WORK TO BE COMPLETED -> Write the next part of the mailing-list post about PAR::Packer and LD_32_LIBRARY_PATH on 32-bit FreeBSD, starting right after its final sentence; the entries that follow it are not part of the post.

PROVIDED PASSAGE ->
Well, I think I've solved it!

Due to compatibility issues with the application I'm writing, it happens to
be 32-bit.  On FreeBSD, there are TWO forms for setting LD* related ENV
VARS.  In particular, the one I need is LD_LIBRARY_PATH versus
LD_32_LIBRARY_PATH!

I'm able to prove this by running with PAR_GLOBAL_CLEAN=0, seeing my
failure case (along with discovering the cache dir) and then re-running
with LD_32_LIBRARY_PATH set to my cache dir, which results in success.

It looks to me like adding LD_32_LIBRARY_PATH to the ld_path_keys in
myldr/mktmpdir.c might just fix this up for me ;-)

Now, in the simplest form, here's what I've discovered and what I'm going
to explicitly control regarding library search orders:
1. ld.so looks for embedded paths in the SO and searches those paths first
2. Next, LD_LIBRARY_PATH (or equivalent) is searched
3. Finally, default OS Level paths are examined

As Roderich mentioned in the first response, PAR::Packer is setting
LD_LIBRARY_PATH(s), which is as high in the stack that PAR::Packer (or
anyone else for that matter) can get during execution time.

DATA SECTION ->

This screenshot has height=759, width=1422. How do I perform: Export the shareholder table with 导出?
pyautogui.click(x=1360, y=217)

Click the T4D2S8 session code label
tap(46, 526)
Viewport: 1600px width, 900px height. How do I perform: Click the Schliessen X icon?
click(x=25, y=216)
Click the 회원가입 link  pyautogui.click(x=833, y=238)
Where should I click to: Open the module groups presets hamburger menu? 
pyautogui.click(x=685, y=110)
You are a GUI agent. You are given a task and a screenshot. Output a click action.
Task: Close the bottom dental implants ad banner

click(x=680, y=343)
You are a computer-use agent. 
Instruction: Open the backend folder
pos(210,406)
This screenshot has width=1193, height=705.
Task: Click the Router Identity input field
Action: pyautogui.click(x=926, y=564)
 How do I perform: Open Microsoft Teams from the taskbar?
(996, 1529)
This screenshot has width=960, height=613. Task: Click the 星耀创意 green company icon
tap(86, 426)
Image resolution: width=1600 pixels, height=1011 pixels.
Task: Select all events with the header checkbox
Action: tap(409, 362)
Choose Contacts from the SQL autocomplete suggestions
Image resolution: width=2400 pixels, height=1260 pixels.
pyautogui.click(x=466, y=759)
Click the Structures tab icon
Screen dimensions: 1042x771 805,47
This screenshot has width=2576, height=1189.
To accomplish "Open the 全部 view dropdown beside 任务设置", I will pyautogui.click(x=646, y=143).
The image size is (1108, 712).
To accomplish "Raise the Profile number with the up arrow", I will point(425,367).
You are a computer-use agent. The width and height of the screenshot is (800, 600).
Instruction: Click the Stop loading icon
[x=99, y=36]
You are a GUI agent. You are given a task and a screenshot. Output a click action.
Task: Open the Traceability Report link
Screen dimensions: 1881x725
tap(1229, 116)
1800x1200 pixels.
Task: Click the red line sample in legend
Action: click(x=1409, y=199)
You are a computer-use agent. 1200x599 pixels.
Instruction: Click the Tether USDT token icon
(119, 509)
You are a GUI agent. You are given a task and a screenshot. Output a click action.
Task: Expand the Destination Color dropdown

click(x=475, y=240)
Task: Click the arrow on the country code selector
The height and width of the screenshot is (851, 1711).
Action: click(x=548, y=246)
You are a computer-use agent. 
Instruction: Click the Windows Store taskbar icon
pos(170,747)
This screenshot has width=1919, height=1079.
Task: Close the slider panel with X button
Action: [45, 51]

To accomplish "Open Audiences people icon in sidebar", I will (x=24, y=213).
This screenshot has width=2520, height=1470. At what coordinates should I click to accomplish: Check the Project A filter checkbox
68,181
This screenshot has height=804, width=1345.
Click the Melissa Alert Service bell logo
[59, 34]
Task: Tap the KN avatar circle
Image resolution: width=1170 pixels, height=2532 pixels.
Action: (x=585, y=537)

EXERCISE ANSWER ->
The end result for me is that I am compiling the "shim" shared libraries
that reference 3rd party components.  Which means, I can control what get's
embedded in the SO.  I haven't been doing that to this point which is why
the linux strace showed paths prior to par-user/cache being searched.

Thanks for the info and direction on helping to solve this.

-Tim

On Thu, Aug 23, 2012 at 3:07 AM, Roderich Schupp <
roderich.sch...@googlemail.com> wrote:

> > What I don't see here that IS in your's is the RPATH.  I think that
> *should*
> > be ok.
>
> Yes. In fact, the RPATH in my sample shouldn't be there. I know where
> it came from - my $Config{ccdlflags}. It's there to pick up the shared
> libperl
> (typically called libperl*.so) from its installed path. But we pack
> libperl into
> the packed executable and want this copy to be used, not anything picked up
> from the system where the executable runs.
>
> > I would expect that in the PAR::Packer case, just like anything else,
> ld.so
> > is going to look for a few embedded clues (e.g. RPATH) and use those
> paths
> > first, then it'll start looking at "system" paths, including
> LD_LIBRARY_PATH
> > settings.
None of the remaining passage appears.